J.P. Ricciardi was dismissed as Toronto's GM on Saturday after eight years on the job. He was nothing like baseball's worst general manager. But he had one of the most difficult situations facing any Major League general manager.
In the American League East, you're up against it before the first pitch is thrown. You have to compete with the Yankees, who perennially have baseball's largest player payroll. And you have to compete with the Red Sox, who are also annually among the biggest spenders; fourth this year in payroll.
That competition is indisputably difficult. To win against those two clubs without limitless revenue, you would need an absolutely top-notch player-development system, in which your scouts need to have near-perfect player-evaluation skills, and your Minor League managers, coaches and instructors have to be among the best teachers in the game.
And then, with the relatively small amount of discretionary funds on hand, you have to make flawless decisions on which players you retain with long, expensive contracts, and which free agents will be both inexpensive and helpful.
That's a lot of ask of any general manager -- or any organization, for that matter. But in 2008, the Tampa Bay Rays accomplished all of it. With a payroll that ranked 29th out of 30, much less than that of the Blue Jays, the Rays won the AL East, won the AL pennant and went to the World Series.
At that point, a difficult task became even more difficult for Ricciardi. It turned out that a franchise with a truly small revenue base could beat the Yankees and the Red Sox, if it did all the right things.
The Rays' performance had to make Ricciardi's superiors in the Toronto organization think: "If Tampa Bay can do it, why can't we?"
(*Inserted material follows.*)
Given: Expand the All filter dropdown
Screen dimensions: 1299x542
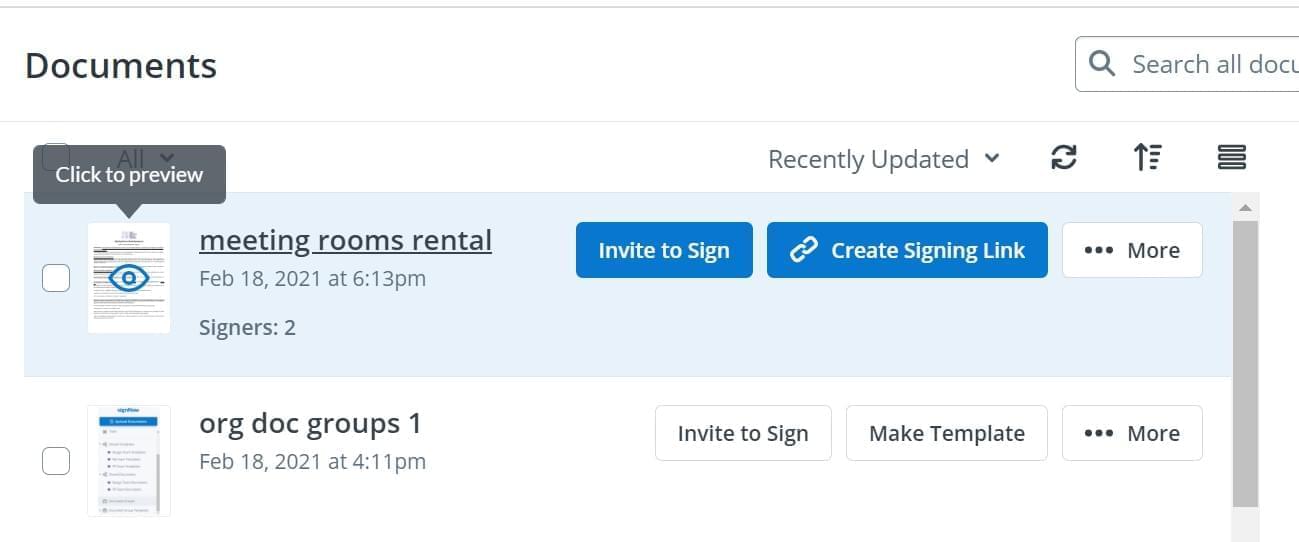Looking at the screenshot, I should tap(166, 157).
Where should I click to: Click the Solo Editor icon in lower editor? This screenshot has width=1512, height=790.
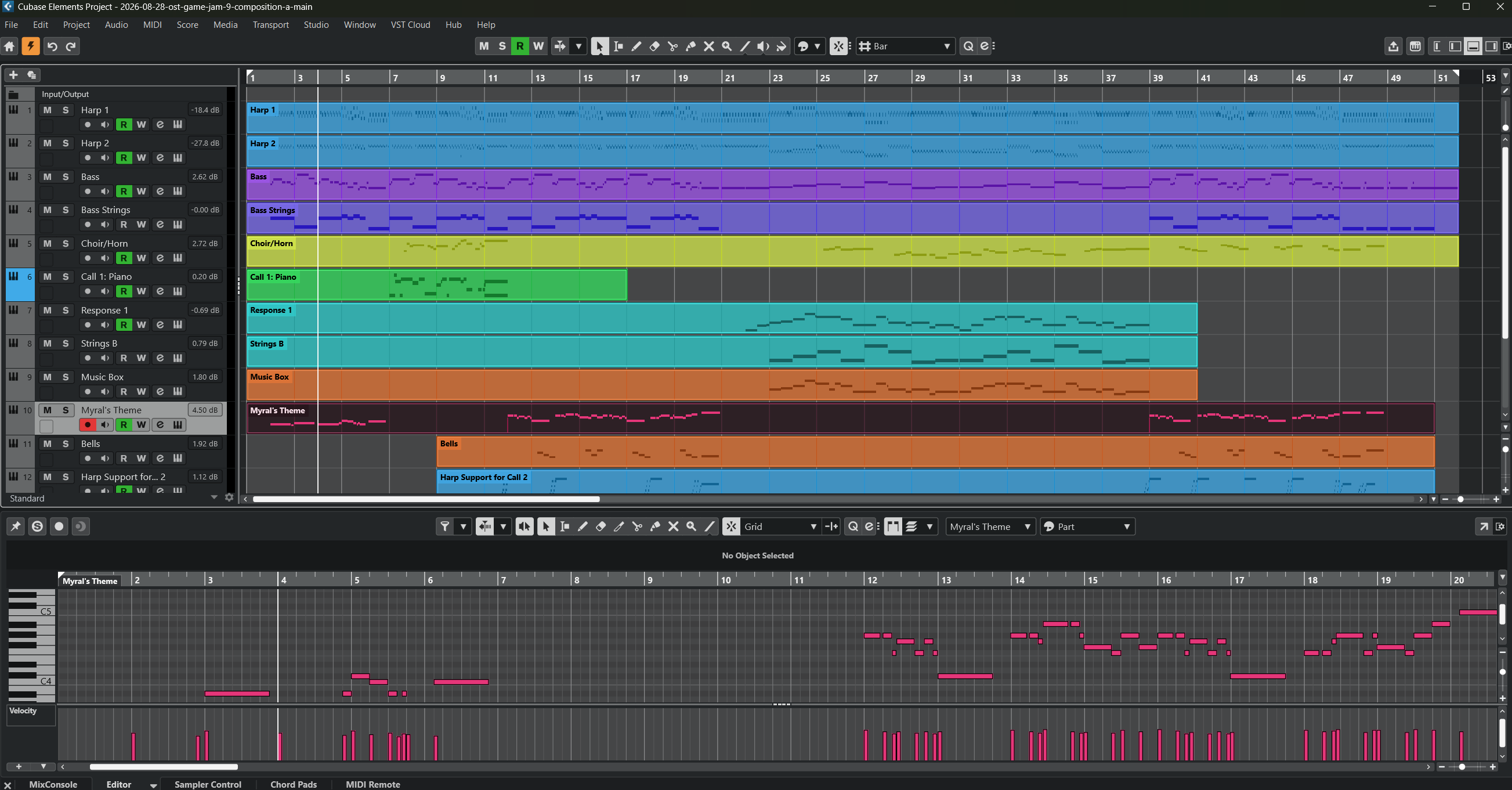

That may have been the beginning of the end. The actual end was this season, in which matters went south for the Blue Jays in more ways than one.
The club on the field finished with a losing record for the first time since 2005. Attendance decreased for the first time since 2003. As the season came down to its final days, the news came that a number of Blue Jays players were discontent with manager Cito Gaston.
All in all, this did not seem to be an organization headed in the appropriate direction. In that sort of situation, the general manager is a very convenient fall guy.
It is not impossible for the Blue Jays to compete. It is not impossible for the Blue Jays to win. It was not all that long ago that this club won consecutive World Series titles and was widely regarded as a role-model franchise. Toronto deserves better than a distant third place, or now, a distant fourth place.
After an upbeat finish to the 2008 season, with the development of some impressive young pitching talent, it looked like a breakthrough was possible for the Jays. What happened instead was a regression. There were injuries -- there always are -- but the problems were deeper than that.
Ricciardi's record was uneven, but at some point, that could be said of almost every general manager. Some of his draft choices have developed into top-shelf performers, including Aaron Hill and Adam Lind. Ricciardi twice signed ace Roy Halladay to contract extensions that, given the wildly escalating cost of front-line pitching, turned out to be bargains.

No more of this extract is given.